Camino Portugués: Camino de la Costa, Variante Espiritual
a.k.a. Caminho Portugués (in Portuguese) and Portuguese Way (in English)
The Camino de Santiago—the world’s most popular pilgrimage route leading to Santiago, Spain—the final resting place of St. James (allegedly). There are many paths to Santiago, but this route focuses on the shoreline route of the Portuguese Way from Porto (in Portugal) to Santiago. Those in the know might call it the Coastal Way (or Caminho da Costa in Portuguese or Camino de la Costa in Spanish) to distinguish it from the more inland route known as the Central Way.
But... I didn’t stick strictly to the Coastal Way either. For the most part, I tried to take whatever route was closest to the shoreline. Most of that is along the Coastal Way, but I also followed the Seashore Path, the Spiritual Variant, a couple of short sections of the Central Way to connect the pieces, and extended the walk to Finisterre then on to Muxía. It’s really quite the hodgepodge of trails! But the one thing they have in common is that I tried to stay as close to the shoreline as possible for the water views.
Also—a first for these trails—Amanda joined me for much of the route! She walked about 150 miles (240 km) from Porto to Santiago, so you’ll see her a lot more often on this route than her occasional visits as a trail angel on the other routes.
On this route, you will walk past terraced fields, lush forests, vineyards, sleepy villages and wind-swept beaches. It’s a beautiful area to walk!
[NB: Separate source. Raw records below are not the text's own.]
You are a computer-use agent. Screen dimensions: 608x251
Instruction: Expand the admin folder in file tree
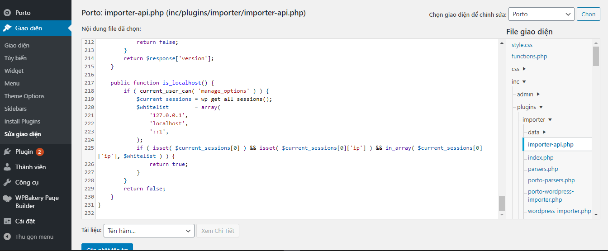pos(538,95)
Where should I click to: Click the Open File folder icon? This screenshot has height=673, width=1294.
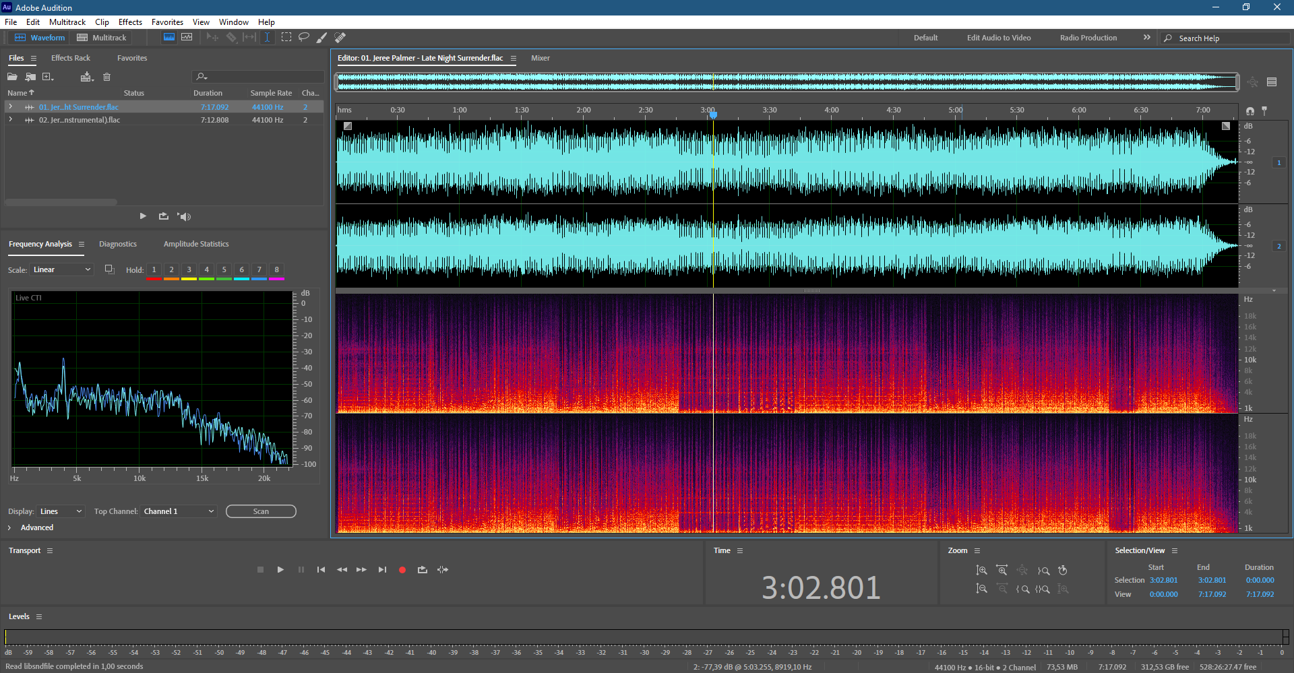[12, 77]
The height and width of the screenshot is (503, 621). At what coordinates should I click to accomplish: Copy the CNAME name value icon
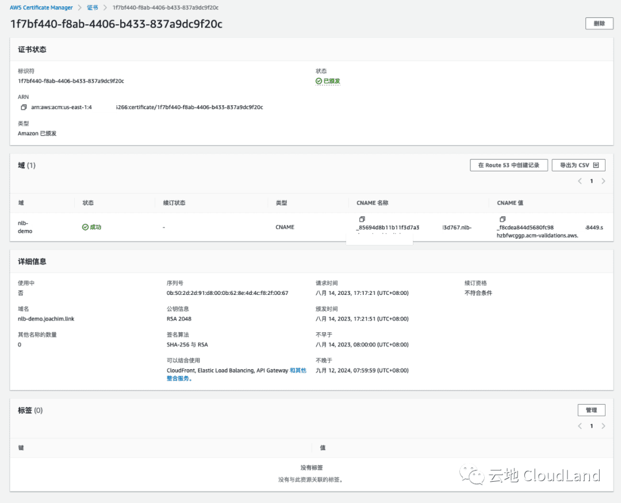tap(362, 219)
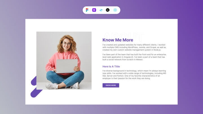The height and width of the screenshot is (114, 203).
Task: Click the upper purple diagonal shape
Action: 34,81
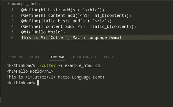Click line number 2 in the gutter
Viewport: 173px width, 107px height.
tap(13, 15)
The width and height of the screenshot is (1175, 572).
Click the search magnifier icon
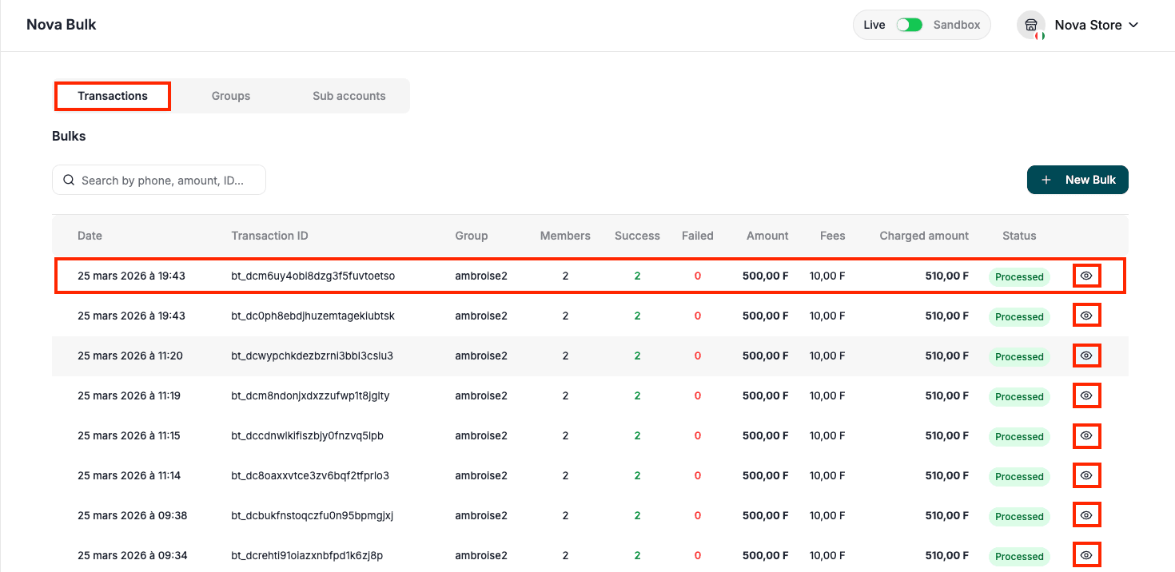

The Spiritual Variant, or Variante Espiritual in Spanish, isn’t well known—at least not at the time this hike was undertaken—but the story goes that in 44 AD, after the death of the apostle St. James, his remains were taken by boat across the Arousa estuary and up the Ulla River until reaching Iria Flavia (now the village of Padrón). A boat will now take pilgrims along this water route, although wanting to keep this a walking trail for Walking 4 Fun, I took the foot path instead. For anyone thinking about hiking the Portuguese Way, take the Spiritual Variant—it’s awesome! But the boat would probably be more fun than the poorly-marked footpath that I followed. The Spiritual Variant is very well marked—up until you reach the boat. They really dropped the ball after passing the boat, however, probably assuming most pilgrims are taking the boat so why bother marking the footpath well?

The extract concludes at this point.